### CONSIGNE 1:
Reformule sous forme de liste le paragraphe de la page qui commence par « Sergueï Dvortsevoy est né », en conservant ses faits principaux.
### CONSIGNE 2:
Convertis en tableau Markdown la listing, du début jusqu'à la ligne contenant "coord(704,251)", celle-ci comprise. Utilise les colonnes N° et Ligne, et omets les lignes vides.

### PAGE:
□ □ □ □

Le Jour du pain : Médaille d'or meilleur film documentaire au Festival International Message to Man,Saint-Pétersbourg, 1998
Médaille d'or meilleur film documentaire au Festival International de documentaires de Leipzig, 1998
Golden Dragon, 1999.
Highway : Grand prix au Festival du film documentaire de Marseille, 1999
Prix du meilleur film au festival du nouveau cinéma documentaire de Perme, 2000
Paradis : Prix du meilleur film documentaire au Festival de la jeunesse à Kiev, 1995
Meilleur premier film au Festival international "Message to man" à Saint-Pétersbourg, 1995
Médaille d'or au Festival international de San Francisco, 1996
Biographie
Sergueï Dvortsevoy est né le 18 août 1962 à Tchimkent (Kazakhstan). En 1982, il termine ses études à l'école d’aviation de Krivy Rog (Ukraine)et jusqu’en 1988, suit les cours par correspondance de la faculté de radio électronique de l’Institut d’Electronique de Novossibirsk. En 1992 il sort diplômé du Cours Supérieur de formation de Scénaristes et Réalisateurs de Moscou où il a été l'élève de L. Gourevitch et S. Zelikine.

□ □ □ □

### DONNÉES DE TRAVAIL:

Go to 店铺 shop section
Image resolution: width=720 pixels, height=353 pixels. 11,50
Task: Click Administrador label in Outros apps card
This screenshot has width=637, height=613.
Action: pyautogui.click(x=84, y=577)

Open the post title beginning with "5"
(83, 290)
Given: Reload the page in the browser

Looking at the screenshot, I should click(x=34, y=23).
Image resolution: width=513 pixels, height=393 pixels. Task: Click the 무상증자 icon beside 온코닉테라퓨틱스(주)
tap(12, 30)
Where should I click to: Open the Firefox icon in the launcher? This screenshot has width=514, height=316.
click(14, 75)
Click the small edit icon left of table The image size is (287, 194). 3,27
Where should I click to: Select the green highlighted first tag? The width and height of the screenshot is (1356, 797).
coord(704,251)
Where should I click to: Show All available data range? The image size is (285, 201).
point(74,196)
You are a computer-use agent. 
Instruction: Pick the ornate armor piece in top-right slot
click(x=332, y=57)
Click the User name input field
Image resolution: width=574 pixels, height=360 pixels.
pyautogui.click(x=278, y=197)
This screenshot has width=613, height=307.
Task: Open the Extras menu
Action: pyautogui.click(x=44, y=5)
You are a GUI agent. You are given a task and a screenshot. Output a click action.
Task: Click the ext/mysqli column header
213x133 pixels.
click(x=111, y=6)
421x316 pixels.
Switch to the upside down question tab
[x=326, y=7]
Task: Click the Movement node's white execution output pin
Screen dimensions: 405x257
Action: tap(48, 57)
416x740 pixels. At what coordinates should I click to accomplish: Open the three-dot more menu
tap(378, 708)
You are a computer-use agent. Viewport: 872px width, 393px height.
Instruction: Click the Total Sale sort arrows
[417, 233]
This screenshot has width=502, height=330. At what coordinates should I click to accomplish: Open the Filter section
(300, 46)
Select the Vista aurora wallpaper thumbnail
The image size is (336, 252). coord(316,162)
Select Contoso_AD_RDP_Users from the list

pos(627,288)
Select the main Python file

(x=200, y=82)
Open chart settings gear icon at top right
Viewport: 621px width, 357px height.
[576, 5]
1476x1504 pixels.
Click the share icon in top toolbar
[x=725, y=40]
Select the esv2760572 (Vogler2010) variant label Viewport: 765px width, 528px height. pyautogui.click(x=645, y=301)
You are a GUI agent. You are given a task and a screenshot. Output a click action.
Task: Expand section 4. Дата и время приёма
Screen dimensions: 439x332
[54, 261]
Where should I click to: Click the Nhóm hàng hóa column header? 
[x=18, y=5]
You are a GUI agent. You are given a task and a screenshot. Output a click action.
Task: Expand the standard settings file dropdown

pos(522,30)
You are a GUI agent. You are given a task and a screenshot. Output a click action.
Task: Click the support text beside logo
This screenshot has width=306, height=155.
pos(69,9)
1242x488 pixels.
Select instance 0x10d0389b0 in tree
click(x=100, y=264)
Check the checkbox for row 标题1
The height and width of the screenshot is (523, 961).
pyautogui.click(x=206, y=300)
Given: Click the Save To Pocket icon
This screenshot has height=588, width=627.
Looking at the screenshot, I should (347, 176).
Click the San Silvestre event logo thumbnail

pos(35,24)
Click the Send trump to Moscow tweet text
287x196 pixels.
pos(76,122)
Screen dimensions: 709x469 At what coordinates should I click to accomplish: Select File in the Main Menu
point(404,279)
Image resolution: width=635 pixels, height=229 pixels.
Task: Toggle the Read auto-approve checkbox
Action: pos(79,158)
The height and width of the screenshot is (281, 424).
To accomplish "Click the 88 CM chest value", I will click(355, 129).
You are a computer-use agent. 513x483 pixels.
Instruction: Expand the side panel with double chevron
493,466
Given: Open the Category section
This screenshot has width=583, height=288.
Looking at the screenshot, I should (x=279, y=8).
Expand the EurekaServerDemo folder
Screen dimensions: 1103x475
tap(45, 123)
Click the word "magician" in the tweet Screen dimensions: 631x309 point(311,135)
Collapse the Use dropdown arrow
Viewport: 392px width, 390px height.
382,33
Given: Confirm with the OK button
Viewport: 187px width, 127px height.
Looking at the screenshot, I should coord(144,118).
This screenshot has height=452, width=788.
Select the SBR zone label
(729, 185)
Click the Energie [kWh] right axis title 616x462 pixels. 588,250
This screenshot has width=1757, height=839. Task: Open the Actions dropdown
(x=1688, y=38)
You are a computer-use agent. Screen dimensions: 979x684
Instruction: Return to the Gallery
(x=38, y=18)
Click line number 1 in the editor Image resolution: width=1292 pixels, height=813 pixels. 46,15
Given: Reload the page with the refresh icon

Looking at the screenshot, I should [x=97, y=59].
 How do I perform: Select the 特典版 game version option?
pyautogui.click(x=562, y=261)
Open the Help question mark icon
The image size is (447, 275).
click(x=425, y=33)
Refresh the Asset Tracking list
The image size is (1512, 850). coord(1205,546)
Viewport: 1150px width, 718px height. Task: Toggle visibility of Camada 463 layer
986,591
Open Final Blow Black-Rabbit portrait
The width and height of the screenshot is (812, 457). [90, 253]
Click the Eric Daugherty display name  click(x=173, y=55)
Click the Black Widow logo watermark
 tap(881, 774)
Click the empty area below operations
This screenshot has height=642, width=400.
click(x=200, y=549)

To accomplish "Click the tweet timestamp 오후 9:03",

□ □ □ □

### RÉPONSE COMPLÈTE 1:
- Naissance : 18 août 1962, à Tchimkent (Kazakhstan)
- 1982 : fin des études à l'école d'aviation de Krivy Rog (Ukraine)
- Jusqu'en 1988 : cours par correspondance à la faculté de radio électronique de l'Institut d'Electronique de Novossibirsk
- 1992 : diplôme du Cours Supérieur de formation de Scénaristes et Réalisateurs de Moscou, où il a été l'élève de L. Gourevitch et S. Zelikine

### RÉPONSE COMPLÈTE 2:
| N° | Ligne |
|---|---|
| 1 | Go to 店铺 shop section |
| 2 | Image resolution: width=720 pixels, height=353 pixels. 11,50 |
| 3 | Task: Click Administrador label in Outros apps card |
| 4 | This screenshot has width=637, height=613. |
| 5 | Action: pyautogui.click(x=84, y=577) |
| 6 | Open the post title beginning with "5" |
| 7 | (83, 290) |
| 8 | Given: Reload the page in the browser |
| 9 | Looking at the screenshot, I should click(x=34, y=23). |
| 10 | Image resolution: width=513 pixels, height=393 pixels. Task: Click the 무상증자 icon beside 온코닉테라퓨틱스(주) |
| 11 | tap(12, 30) |
| 12 | Where should I click to: Open the Firefox icon in the launcher? This screenshot has width=514, height=316. |
| 13 | click(14, 75) |
| 14 | Click the small edit icon left of table The image size is (287, 194). 3,27 |
| 15 | Where should I click to: Select the green highlighted first tag? The width and height of the screenshot is (1356, 797). |
| 16 | coord(704,251) |